In some cases, a generic may absorb at a slightly different rate but still be approved if that difference is intentional (for example, in an extended-release formulation), reflected in the labeling, and considered medically insignificant.
Who Regulates Pharmaceuticals
Every major market has its own regulatory body. In the United States, the Food and Drug Administration (FDA) oversees the safety, efficacy, and security of human and veterinary drugs, biologics, and medical devices. In Europe, the European Medicines Agency (EMA) evaluates medicines and provides recommendations on quality and safety for the entire European Union. Japan relies on the National Institute of Health Sciences (NIHS) for evaluating pharmaceutical quality and safety, along with the National Institute of Infectious Diseases for antibiotics and vaccines.
These agencies don’t just approve drugs and walk away. The FDA, for instance, runs the Adverse Event Reporting System (FAERS), a database that tracks safety problems with every approved drug and biologic. Health professionals and patients can voluntarily report serious reactions through the MedWatch program, and manufacturers are legally required to submit adverse event reports. Companies must also file reports when manufacturing errors or quality deviations occur.

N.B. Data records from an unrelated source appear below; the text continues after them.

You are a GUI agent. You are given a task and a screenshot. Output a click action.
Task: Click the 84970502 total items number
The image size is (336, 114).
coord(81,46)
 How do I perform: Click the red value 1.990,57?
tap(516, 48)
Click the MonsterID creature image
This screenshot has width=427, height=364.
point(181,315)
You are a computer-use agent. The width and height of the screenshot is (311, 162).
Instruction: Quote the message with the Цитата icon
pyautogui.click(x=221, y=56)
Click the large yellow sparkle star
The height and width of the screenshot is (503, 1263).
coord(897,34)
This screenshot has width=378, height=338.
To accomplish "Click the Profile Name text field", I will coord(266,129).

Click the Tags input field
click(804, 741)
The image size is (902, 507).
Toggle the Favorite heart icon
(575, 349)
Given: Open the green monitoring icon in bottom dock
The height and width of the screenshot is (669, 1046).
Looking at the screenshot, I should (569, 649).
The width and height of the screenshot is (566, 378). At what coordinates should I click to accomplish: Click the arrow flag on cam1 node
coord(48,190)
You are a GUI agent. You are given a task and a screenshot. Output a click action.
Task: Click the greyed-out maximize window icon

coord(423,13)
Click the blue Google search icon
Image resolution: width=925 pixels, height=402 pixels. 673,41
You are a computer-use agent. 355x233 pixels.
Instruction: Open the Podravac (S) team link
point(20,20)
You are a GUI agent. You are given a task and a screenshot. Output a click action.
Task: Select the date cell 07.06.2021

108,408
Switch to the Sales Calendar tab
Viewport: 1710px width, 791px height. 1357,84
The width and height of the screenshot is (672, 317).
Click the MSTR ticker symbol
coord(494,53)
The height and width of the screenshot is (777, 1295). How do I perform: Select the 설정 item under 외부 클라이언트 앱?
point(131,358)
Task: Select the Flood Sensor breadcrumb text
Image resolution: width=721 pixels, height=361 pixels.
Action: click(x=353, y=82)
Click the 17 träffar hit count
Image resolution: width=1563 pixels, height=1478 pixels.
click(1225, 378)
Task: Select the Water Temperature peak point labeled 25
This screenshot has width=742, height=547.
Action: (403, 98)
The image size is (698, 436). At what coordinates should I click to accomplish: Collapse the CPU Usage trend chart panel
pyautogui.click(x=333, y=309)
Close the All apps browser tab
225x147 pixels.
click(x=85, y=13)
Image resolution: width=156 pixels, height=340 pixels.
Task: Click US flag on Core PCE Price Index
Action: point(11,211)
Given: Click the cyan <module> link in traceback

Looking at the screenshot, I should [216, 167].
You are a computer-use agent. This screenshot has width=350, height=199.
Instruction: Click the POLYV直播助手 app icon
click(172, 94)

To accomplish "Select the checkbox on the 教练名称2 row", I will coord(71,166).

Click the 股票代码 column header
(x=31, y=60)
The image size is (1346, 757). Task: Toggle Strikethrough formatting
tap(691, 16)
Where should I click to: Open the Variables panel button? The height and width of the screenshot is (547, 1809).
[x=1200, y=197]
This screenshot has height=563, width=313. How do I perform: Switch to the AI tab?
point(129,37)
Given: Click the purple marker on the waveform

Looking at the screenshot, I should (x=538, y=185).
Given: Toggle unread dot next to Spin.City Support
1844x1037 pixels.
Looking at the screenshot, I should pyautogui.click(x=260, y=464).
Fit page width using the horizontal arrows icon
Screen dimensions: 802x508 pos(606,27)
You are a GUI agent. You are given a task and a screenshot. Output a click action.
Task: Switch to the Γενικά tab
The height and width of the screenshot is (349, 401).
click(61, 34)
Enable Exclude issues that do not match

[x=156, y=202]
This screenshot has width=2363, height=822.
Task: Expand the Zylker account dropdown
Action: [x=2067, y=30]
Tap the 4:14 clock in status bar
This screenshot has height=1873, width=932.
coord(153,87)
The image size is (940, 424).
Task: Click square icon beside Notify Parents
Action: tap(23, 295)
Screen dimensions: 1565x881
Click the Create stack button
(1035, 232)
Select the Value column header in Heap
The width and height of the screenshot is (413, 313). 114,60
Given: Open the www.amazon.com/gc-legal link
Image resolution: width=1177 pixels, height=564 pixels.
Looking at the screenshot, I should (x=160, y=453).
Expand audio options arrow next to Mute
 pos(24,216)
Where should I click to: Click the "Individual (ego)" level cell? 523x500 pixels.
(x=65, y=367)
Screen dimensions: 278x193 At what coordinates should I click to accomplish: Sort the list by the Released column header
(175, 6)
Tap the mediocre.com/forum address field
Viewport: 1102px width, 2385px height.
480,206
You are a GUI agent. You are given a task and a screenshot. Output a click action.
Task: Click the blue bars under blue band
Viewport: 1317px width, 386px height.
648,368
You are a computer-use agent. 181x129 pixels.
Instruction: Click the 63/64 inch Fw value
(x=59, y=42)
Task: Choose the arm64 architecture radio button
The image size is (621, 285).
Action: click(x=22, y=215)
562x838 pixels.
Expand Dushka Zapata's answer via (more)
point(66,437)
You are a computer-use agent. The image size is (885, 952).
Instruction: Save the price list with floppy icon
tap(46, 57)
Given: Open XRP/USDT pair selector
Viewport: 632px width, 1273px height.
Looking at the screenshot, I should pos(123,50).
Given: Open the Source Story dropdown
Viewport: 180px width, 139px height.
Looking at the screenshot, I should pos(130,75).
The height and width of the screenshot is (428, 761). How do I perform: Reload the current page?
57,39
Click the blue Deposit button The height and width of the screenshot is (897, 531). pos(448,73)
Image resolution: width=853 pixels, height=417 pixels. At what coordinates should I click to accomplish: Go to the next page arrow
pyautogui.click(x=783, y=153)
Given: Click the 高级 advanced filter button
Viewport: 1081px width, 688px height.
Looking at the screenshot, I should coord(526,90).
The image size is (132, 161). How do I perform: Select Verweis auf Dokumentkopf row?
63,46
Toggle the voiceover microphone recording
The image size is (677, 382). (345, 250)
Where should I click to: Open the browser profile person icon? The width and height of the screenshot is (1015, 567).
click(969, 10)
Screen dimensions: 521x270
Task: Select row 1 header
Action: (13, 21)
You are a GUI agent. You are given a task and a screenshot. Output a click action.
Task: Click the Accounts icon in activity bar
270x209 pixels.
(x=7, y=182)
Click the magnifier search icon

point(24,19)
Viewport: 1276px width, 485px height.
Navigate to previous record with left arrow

The Biggest Pharmaceuticals on the Market
The pharmaceutical landscape shifts as new drugs gain traction and older blockbusters lose patent protection. Based on 2024 sales figures, the five highest-grossing drugs were Ozempic (a diabetes and weight-loss injection) at $18.7 billion, Dupixent (used for eczema, asthma, and other inflammatory conditions) at $15.1 billion, Biktarvy (an HIV treatment) at $13.4 billion, the Jardiance family of diabetes and heart failure medications at $13 billion, and Skyrizi (an immune-related treatment for psoriasis and Crohn’s disease) at $11.7 billion.
The dominance of injectable biologics and specialty drugs in this list reflects a broader industry shift. Many of the top-selling pharmaceuticals today are biologics targeting specific immune pathways or metabolic processes, rather than the traditional small-molecule pills that dominated the market a generation ago.